Claude. She was going to ream him several new orifices. He was supposed to collect the examination coats at the end of each day, but this one he’d left hanging on its hook. The lazy bastard.

Her heartbeat slowly returned to normal.

But how did the locker get open?

She stared for a moment at 12B, the whisper of wind coming through the gap.

She was reaching to pull it open fully when she heard the van’s engine growling near the middle window. She looked up and saw a shadow fall across the glass, and then the engine cut and two male voices struck up a conversation.

They were back. Claude and Jimmy.

Their voices gave her a little jolt of adrenaline. Afraid in her own workplace? Seeing ghosts in the corners? She didn’t want them seeing her spooked. She shoved 12B completely shut, the
chunk
sound ringing in the room and hanging there.

Elizabeth strode back to her office and shut the door. She sat down at her desk and picked up
Us
magazine again. Despite her dim view of humanity, despite her loneliness and the fact that she had no friends who she could call and gossip about what Catherine Zeta-Jones was wearing—a green-and-black suit that she thought was
hideous
—she liked to save the beautiful pictures in the front of the magazine for last. It was like a little journey she took every week, from the public humiliations of the back pages through the ads for lonely people who sought salvation in a celebrity magazine, through the drug binges and sad dramas of the middle, until you finally stopped reading and just looked at gorgeous women splashing through the surf in St. Barts or the South of France.

Elizabeth Dyer liked to end there. Gave you some hope.

Jimmy Stearns, the morgue assistant, knocked sharply on Elizabeth Dyer’s door and watched a shape—warped by the frosted, uneven glass—rise from the desk.
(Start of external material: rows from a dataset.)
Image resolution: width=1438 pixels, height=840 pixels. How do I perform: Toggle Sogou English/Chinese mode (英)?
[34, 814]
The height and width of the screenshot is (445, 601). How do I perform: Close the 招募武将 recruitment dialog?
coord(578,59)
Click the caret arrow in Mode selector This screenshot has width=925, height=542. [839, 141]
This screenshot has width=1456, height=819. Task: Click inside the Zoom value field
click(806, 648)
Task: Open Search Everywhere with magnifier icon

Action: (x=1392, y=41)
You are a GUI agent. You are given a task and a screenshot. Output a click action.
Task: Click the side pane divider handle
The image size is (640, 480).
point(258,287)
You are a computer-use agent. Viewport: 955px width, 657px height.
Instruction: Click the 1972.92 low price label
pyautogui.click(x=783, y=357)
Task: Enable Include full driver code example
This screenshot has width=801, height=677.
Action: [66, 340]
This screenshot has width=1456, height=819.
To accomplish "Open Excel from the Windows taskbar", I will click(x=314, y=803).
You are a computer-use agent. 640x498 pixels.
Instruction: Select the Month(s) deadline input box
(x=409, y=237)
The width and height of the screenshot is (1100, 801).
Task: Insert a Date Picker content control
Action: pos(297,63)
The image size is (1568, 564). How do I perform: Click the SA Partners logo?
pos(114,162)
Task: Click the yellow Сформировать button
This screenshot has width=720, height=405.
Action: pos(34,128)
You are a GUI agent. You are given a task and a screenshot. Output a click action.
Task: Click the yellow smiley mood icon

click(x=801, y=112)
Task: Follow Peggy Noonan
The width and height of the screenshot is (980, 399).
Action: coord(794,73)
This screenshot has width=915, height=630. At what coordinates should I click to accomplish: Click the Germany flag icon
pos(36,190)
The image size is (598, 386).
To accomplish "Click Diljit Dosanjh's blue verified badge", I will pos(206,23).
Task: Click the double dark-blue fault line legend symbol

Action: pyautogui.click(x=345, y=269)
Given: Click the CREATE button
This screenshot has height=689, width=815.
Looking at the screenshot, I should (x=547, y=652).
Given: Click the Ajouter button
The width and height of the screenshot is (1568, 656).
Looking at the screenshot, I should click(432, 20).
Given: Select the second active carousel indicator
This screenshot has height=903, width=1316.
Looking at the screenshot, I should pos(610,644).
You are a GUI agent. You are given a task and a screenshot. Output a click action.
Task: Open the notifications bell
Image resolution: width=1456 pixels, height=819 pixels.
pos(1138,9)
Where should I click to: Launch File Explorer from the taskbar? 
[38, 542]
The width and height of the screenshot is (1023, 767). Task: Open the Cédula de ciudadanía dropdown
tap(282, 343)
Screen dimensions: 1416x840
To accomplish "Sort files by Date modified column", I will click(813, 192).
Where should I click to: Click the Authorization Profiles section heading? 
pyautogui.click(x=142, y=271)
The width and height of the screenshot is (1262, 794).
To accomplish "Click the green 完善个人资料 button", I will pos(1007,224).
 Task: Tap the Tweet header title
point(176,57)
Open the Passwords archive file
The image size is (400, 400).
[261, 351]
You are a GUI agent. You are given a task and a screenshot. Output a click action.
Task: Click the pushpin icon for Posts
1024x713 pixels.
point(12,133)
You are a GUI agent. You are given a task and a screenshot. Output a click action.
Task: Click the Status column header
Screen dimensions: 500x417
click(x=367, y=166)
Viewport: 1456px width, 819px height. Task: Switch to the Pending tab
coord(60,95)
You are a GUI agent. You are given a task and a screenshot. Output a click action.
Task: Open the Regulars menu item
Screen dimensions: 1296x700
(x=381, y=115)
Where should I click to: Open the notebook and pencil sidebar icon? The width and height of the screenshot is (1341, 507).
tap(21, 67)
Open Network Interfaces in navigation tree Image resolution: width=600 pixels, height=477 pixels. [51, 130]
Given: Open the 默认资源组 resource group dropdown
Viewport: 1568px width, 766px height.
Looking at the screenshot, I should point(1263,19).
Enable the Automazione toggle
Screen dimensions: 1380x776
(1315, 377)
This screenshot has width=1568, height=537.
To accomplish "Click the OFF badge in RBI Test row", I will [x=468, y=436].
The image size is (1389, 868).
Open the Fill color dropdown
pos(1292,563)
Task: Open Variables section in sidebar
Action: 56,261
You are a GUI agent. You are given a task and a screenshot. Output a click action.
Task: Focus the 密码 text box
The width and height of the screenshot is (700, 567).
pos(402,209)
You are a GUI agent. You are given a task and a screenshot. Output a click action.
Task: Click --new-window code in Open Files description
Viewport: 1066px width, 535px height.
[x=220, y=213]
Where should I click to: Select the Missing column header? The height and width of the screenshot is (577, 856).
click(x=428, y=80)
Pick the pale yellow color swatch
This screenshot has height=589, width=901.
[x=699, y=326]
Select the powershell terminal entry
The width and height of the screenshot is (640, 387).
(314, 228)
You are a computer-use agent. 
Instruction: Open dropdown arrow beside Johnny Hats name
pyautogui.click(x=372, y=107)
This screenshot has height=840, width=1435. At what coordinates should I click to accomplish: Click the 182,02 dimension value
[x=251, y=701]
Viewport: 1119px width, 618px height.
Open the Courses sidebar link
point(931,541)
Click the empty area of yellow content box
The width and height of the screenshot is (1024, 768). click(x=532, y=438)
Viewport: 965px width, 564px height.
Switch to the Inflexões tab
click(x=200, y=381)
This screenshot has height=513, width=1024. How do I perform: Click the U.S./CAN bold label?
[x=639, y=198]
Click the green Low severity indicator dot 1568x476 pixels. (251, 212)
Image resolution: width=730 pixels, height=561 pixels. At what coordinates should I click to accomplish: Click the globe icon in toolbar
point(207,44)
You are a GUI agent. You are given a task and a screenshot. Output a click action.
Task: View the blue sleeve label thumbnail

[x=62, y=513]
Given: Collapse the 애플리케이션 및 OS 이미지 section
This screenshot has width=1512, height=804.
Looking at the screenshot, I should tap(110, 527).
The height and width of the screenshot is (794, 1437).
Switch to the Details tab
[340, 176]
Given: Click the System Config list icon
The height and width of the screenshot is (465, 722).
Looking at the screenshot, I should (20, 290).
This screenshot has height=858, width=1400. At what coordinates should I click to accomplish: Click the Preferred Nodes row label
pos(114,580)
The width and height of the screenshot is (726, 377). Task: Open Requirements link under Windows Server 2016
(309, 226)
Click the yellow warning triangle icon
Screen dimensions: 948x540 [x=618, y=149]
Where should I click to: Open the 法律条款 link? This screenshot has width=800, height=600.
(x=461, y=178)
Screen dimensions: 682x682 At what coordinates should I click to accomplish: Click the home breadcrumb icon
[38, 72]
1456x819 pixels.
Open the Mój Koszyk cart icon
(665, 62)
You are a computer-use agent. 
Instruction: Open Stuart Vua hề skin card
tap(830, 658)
Elizabeth pulled the door open.

“Everything okay?” Jimmy said.

“Yes, Jimmy. Thank you.”

“Claude heard a loud noise, like a door slamming.”

Elizabeth’s thin lips worked. “Everything’s fine,” she snapped. “Why don’t you tell Claude to worry about his duties? Like taking care of that coat.”

Jimmy followed the woman’s spindly finger and spotted the coat. “I’ll get it.”

“No, Jimmy, it’s Claude’s job. Please let him do it.”

“I’d rather just get it done,” he said quietly. “Anyway, we got the body from the old folks’ home. Dr. Hobart’s in the parking lot. He’s going to do the autopsy on Walter Prescott now. He asked if the body was ready.”